Oggi, dopo il successo dell’Anima, è giunto al suo terzo ristorante londinese inaugurando il Fiume, nella zona di Battersea Power Station, un pieds dans l’eau sul Tamigi che si affianca al Sartoria, a Savile Row (la strada dei grandi sarti eleganti) e a seguire con la formula di ristorazione più abbordabile, il Radici nel quartiere di Islington.
Non solo fornelli e insegne, comunque: Mazzei è anche chef-star con tanto di partecipazione come giudice al Masterchef Uk  e in programmi televisivi della BBC e grazie alla pubblicazione del libro, “Mezzogiorno: Recipes from Southern Italy” che dopo l’edizione inglese ora è proposto anche in Italia.
Calabrese di Cerchiara (i suoi nonni paterni gestivano l’ospitalità al santuario di Santa Maria delle Armi, sec. XV) ha fatto la gavetta nella gelateria di uno zio a Villapiana. Voleva andare a scuola con i Levi’s e le Nike e iniziò con lavoretti estivi. Un giorno, però, venne a gustare il gelato un famoso cuoco locale e Francesco gli servì la sua specialità, il «Mangia e Bevi». Il cuoco intuì il talento del giovane e lo spinse con vigore verso i fornelli.
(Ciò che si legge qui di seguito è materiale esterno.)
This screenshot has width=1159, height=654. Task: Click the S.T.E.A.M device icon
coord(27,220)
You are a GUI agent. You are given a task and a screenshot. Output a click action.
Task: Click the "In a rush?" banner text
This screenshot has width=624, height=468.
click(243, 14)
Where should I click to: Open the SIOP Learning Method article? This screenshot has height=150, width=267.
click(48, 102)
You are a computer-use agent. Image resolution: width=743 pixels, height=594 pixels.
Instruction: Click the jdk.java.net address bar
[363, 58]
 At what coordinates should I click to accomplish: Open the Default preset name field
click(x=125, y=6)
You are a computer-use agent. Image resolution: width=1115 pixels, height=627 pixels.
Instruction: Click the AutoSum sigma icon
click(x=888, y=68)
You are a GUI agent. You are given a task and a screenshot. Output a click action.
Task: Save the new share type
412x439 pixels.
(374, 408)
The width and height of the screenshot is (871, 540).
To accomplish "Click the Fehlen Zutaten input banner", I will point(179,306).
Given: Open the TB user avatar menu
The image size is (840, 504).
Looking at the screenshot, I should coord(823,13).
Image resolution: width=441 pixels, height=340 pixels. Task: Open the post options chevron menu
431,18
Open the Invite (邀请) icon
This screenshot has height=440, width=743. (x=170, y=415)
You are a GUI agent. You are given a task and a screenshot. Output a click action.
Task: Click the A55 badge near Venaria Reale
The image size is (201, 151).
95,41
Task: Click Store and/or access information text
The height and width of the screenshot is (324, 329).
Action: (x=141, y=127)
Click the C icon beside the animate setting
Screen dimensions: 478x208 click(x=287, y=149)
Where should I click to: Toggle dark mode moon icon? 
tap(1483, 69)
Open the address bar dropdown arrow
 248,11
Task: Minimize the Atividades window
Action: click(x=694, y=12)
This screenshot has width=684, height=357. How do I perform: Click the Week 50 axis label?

Ad appena diciott’anni il ragazzo aveva già aperto in Calabria il suo primo ristorante, insieme al preside dell’Istituto alberghiero. Ma non funzionava, la ’ndrangheta avrebbe messo gli occhi anche su quell’iniziativa e il padre gli suggerì di lasciar perdere. Allora via, la fuga a Roma. 
”La mia cucina? E’ quella della mamma con la mano da chef”, si schermisce Mazzei che sa bene quanto coltivazioni, allevamenti e cultura del cibo testimonino esaurientemente che proprio nel Sud si sono mescolate e stratificate influenze, culture e tradizioni, certo minacciate d’estinzione ma ancora in buona parte vive e vivaci e quasi sempre, assolutamente da scoprire.
Sono innumerevoli, infatti, le sollecitazioni che hanno modificato e affinato una cucina dall’anima “povera”, contadina, pastorale e marinara, dai sapori netti, intensi, a volte delicati ma più spesso aspri e decisi.
Perciò Francesco Mazzei torna spessissimo in Calabria: “Mezzogiorno – spiega illustrando il titolo del libro – sta per mezzodì, l’ora di pranzo, ma anche l’area più povera dell’Italia. Per me significa soprattutto ‘casa’”. E sintetizza la sua filosofia: ”l’utilizzo parsimonioso di ingredienti, senza sprecare nulla, conservando gli alimenti per i tempi di magra che potrebbero essere dietro l’angolo”. Sui siti inglesi, ad esempio, impazza un video nel quale cucina cicoria e mollica saltata oppure la ciambotta di verdure, due piatti poveri ma saporitissimi. Sintetizzano la sua cultura, spiccatamente “glocal”, globale e identitaria al tempo stesso.
D’altra parte, la copertina del suo libro inalbera due eccezionali citazioni. Una, di Massimo Bottura, considerato il miglior chef d’Italia e del mondo, dice: ”I prodotti del Sud sono tra i miei preferiti e Francesco Mazzei riesce a dare loro nuova vita”. L’altra –  che recita “Tra i migliori libri di ricette meridionali scritto da uno dei più autorevoli chef internazionali” – è firmata da Stanley Tucci, attore (2 Golden Globe e una candidatura all’Oscar come miglior attore non protagonista) ma anche appassionato gourmet dalle forti radici calabresi (il nonno, Stanislao Tucci, era di Marzi, in provincia di Cosenza e la madre di Cittanova, provincia di Reggio Calabria).